■ Short exercise
Rewrite everything from the line containing "Click the COPY button" down to the end of the entries as a numbered list, with blank lines left out.

■ Raw data
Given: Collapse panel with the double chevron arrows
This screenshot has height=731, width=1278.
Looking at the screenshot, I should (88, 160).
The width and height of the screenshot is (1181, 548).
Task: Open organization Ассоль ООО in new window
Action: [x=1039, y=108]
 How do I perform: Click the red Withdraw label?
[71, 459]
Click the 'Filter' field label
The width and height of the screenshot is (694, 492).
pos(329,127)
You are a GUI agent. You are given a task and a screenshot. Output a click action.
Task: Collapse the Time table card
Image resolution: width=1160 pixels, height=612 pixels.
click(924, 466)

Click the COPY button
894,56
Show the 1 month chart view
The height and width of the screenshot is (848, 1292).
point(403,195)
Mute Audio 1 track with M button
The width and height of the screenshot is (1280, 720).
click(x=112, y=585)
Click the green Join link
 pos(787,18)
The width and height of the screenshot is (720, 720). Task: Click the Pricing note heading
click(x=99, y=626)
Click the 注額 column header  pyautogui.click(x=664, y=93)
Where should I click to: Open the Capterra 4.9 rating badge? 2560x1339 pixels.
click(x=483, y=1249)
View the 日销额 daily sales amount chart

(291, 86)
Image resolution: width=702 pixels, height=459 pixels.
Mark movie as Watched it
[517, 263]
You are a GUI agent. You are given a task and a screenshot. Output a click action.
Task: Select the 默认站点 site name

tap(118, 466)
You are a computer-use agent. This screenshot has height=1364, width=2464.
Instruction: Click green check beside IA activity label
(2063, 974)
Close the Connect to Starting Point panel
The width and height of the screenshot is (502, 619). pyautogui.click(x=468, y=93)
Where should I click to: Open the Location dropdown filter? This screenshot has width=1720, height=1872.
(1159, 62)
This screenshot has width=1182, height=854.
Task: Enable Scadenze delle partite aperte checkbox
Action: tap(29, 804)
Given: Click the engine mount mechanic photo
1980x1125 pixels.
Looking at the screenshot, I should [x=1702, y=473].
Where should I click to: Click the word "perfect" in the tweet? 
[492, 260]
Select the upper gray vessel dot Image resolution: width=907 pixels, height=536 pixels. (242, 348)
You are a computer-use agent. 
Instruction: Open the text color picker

■ Finished answer
1. Click the COPY button
2. 894,56
3. Show the 1 month chart view
4. The height and width of the screenshot is (848, 1292).
5. point(403,195)
6. Mute Audio 1 track with M button
7. The width and height of the screenshot is (1280, 720).
8. click(x=112, y=585)
9. Click the green Join link
10.  pos(787,18)
11. The width and height of the screenshot is (720, 720). Task: Click the Pricing note heading
12. click(x=99, y=626)
13. Click the 注額 column header  pyautogui.click(x=664, y=93)
14. Where should I click to: Open the Capterra 4.9 rating badge? 2560x1339 pixels.
15. click(x=483, y=1249)
16. View the 日销额 daily sales amount chart
17. (291, 86)
18. Image resolution: width=702 pixels, height=459 pixels.
19. Mark movie as Watched it
20. [517, 263]
21. You are a GUI agent. You are given a task and a screenshot. Output a click action.
22. Task: Select the 默认站点 site name
23. tap(118, 466)
24. You are a computer-use agent. This screenshot has height=1364, width=2464.
25. Instruction: Click green check beside IA activity label
26. (2063, 974)
27. Close the Connect to Starting Point panel
28. The width and height of the screenshot is (502, 619). pyautogui.click(x=468, y=93)
29. Where should I click to: Open the Location dropdown filter? This screenshot has width=1720, height=1872.
30. (1159, 62)
31. This screenshot has width=1182, height=854.
32. Task: Enable Scadenze delle partite aperte checkbox
33. Action: tap(29, 804)
34. Given: Click the engine mount mechanic photo
35. 1980x1125 pixels.
36. Looking at the screenshot, I should [x=1702, y=473].
37. Where should I click to: Click the word "perfect" in the tweet? 
38. [492, 260]
39. Select the upper gray vessel dot Image resolution: width=907 pixels, height=536 pixels. (242, 348)
40. You are a computer-use agent. 
41. Instruction: Open the text color picker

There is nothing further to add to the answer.